(Exercise tasks):
1 > In the Sankey diagram text, what is the width of a link proportional to?
2 > From the Sankey diagram text, print the passage starting with "The width of" and going on through "different flow magnitudes.".
3 > Proceed with the Sankey diagram text from the point where it stops.

(Reading text):
A Sankey diagram, also known as a Sankey chart, visualizes the movement or flow of resources, energy, or data between different points, showing how quantities flow from one set of entities to another.
The width of the links in a Sankey diagram is proportional to the magnitude of the flow. Thicker links represent bigger flows, and thinner links show smaller flows.
The example Sankey diagram below shows how a particular individual’s monthly income is distributed across various spending categories.
Click here to download the example file
Main Components of a Sankey Diagram
The main components of a Sankey chart are:
- Nodes/Pillars – Entities or categories between the flows represented by pillars or blocks. They represent the sources, intermediaries, or destinations. The nodes in the example Sankey chart above are Wages, Rent, Royalties, Utilities, etc.
- Links/Lines – Represent the flow between the nodes, drawn as bands or lines. The thickness of the links is proportional to the size or quantity of the flow, allowing for a quick visual comparison of different flow magnitudes.

(Data section):
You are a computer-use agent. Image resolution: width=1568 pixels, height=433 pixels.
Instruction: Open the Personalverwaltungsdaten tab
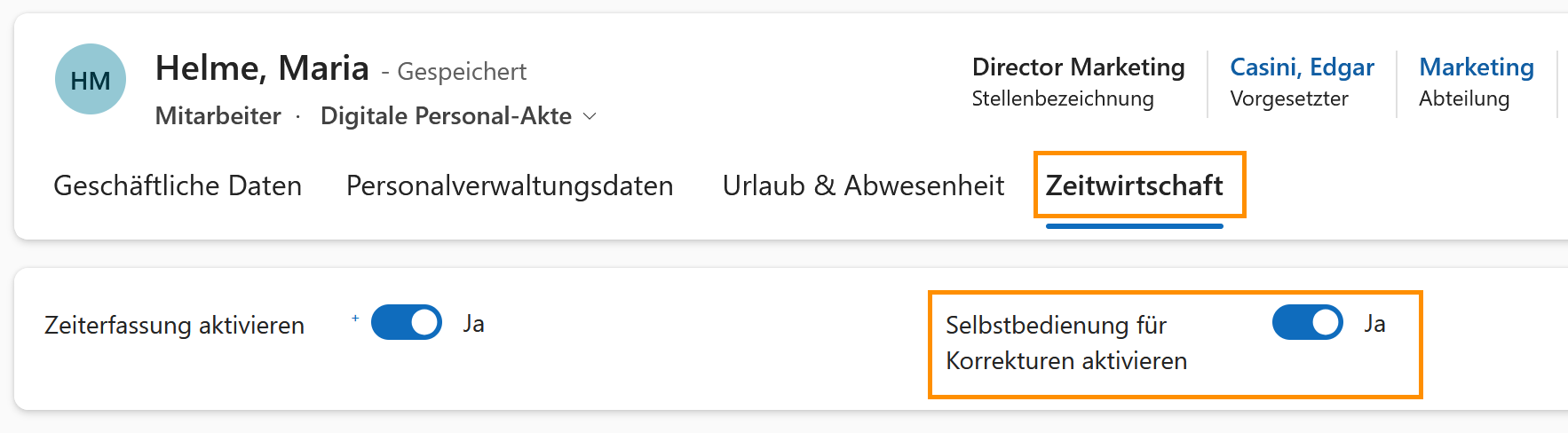[510, 185]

(Task-by-task outputs):
1 > The magnitude of the flow.

2 >
The width of the links in a Sankey diagram is proportional to the magnitude of the flow. Thicker links represent bigger flows, and thinner links show smaller flows.
The example Sankey diagram below shows how a particular individual’s monthly income is distributed across various spending categories.
Click here to download the example file
Main Components of a Sankey Diagram
The main components of a Sankey chart are:
- Nodes/Pillars – Entities or categories between the flows represented by pillars or blocks. They represent the sources, intermediaries, or destinations. The nodes in the example Sankey chart above are Wages, Rent, Royalties, Utilities, etc.
- Links/Lines – Represent the flow between the nodes, drawn as bands or lines. The thickness of the links is proportional to the size or quantity of the flow, allowing for a quick visual comparison of different flow magnitudes.

3 >
- Flow Direction – The direction of the links indicates the flow path from one node to another. Flows typically move left to right, but they can also move vertically or in other directions.
- Flow Values – The values (quantities) represented by the thickness of the links may be shown as labels to provide more detailed information to help users understand the exact volume of resources or energy being transferred between nodes.
- Colors – Different colors distinguish between various categories of flow, nodes, or pathways.
- Legends and Labels – They explain the meaning of colors, line thicknesses, or categories.
Excel doesn’t offer a built-in option for generating Sankey charts in its charts library.
While you can use third-party add-ins to generate Sankey diagrams in Excel, I will show you how to create a Sankey chart without third-party add-ins.
You need to prepare the data for the Sankey diagram before you can construct the diagram.
Click here to download the example file
Prepare Data for a Sankey Diagram
Suppose you have the data range below showing a particular individual’s income distribution. You want to use a Sankey diagram to visualize the data.
You can use the steps below to prepare the data for the diagram.
Step #1: Convert the Data Range to an Excel Table
Convert the data range above to an Excel table using the below steps.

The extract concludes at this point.